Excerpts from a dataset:
◇ ◇ ◇ ◇ ◇ ◇ ◇
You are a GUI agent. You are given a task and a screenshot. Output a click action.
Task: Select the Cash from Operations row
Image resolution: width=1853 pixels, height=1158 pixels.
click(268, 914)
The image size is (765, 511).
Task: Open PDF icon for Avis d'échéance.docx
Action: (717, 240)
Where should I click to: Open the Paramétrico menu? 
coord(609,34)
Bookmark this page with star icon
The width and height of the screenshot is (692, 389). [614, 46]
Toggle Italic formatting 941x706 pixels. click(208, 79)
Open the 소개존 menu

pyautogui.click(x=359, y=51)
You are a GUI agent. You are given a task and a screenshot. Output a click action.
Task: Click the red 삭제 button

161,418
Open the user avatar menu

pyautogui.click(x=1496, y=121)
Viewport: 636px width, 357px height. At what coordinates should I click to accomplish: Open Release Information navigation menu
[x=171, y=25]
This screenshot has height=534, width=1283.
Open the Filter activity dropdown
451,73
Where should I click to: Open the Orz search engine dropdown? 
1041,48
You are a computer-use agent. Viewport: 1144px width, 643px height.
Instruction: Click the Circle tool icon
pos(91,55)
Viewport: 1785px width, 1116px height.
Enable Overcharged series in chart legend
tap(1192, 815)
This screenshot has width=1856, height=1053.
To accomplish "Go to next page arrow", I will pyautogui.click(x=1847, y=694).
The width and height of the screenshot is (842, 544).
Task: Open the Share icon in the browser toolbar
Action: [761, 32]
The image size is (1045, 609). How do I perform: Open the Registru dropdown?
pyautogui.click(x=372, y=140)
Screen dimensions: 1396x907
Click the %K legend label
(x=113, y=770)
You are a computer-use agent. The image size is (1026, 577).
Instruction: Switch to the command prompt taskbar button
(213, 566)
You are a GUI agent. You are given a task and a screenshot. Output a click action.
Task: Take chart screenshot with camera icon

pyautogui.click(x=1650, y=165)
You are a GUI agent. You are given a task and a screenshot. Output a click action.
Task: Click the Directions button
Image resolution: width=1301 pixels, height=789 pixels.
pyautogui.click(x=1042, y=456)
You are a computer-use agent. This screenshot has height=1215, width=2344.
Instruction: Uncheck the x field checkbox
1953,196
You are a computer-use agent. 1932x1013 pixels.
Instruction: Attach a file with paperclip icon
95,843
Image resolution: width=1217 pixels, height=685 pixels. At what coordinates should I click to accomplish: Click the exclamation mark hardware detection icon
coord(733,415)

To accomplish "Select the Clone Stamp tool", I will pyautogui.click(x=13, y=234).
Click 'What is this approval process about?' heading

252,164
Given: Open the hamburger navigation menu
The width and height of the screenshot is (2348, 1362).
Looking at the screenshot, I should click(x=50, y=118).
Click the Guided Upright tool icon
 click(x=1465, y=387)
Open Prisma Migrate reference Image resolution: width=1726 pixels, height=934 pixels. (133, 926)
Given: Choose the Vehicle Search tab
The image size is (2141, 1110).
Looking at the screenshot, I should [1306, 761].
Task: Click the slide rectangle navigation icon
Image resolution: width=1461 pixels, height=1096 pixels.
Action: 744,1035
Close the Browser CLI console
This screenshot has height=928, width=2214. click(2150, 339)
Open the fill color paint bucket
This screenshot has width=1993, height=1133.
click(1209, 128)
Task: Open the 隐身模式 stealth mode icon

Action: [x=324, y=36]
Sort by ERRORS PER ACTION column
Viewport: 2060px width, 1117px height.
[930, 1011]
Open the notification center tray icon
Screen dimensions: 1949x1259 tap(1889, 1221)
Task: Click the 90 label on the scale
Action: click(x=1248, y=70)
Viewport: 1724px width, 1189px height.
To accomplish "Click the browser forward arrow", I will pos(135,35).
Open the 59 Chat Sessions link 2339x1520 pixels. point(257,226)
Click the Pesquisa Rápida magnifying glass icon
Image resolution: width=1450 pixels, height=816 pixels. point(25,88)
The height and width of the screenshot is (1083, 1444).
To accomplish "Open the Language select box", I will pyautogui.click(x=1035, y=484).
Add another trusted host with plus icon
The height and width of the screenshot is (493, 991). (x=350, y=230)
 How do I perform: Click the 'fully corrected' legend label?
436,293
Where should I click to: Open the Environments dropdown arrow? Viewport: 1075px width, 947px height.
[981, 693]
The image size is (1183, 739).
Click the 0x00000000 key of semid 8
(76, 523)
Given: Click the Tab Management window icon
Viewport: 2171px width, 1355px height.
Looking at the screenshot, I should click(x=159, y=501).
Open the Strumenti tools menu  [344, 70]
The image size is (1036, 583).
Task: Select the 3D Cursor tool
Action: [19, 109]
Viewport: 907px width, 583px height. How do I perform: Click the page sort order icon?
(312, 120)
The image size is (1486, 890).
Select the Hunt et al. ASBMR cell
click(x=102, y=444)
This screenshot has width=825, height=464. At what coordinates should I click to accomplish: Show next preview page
◇ ◇ ◇ ◇ ◇ ◇ ◇
• Activity
Starting with the line with "Where should I click to: Open the Paramétrico" above and going on through the line with "Viewport: 1785px width, 1116px height.", transcribe every line exactly, both ends included, and add nothing.

• Answer to the exercise
Where should I click to: Open the Paramétrico menu? 
coord(609,34)
Bookmark this page with star icon
The width and height of the screenshot is (692, 389). [614, 46]
Toggle Italic formatting 941x706 pixels. click(208, 79)
Open the 소개존 menu

pyautogui.click(x=359, y=51)
You are a GUI agent. You are given a task and a screenshot. Output a click action.
Task: Click the red 삭제 button

161,418
Open the user avatar menu

pyautogui.click(x=1496, y=121)
Viewport: 636px width, 357px height. At what coordinates should I click to accomplish: Open Release Information navigation menu
[x=171, y=25]
This screenshot has height=534, width=1283.
Open the Filter activity dropdown
451,73
Where should I click to: Open the Orz search engine dropdown? 
1041,48
You are a computer-use agent. Viewport: 1144px width, 643px height.
Instruction: Click the Circle tool icon
pos(91,55)
Viewport: 1785px width, 1116px height.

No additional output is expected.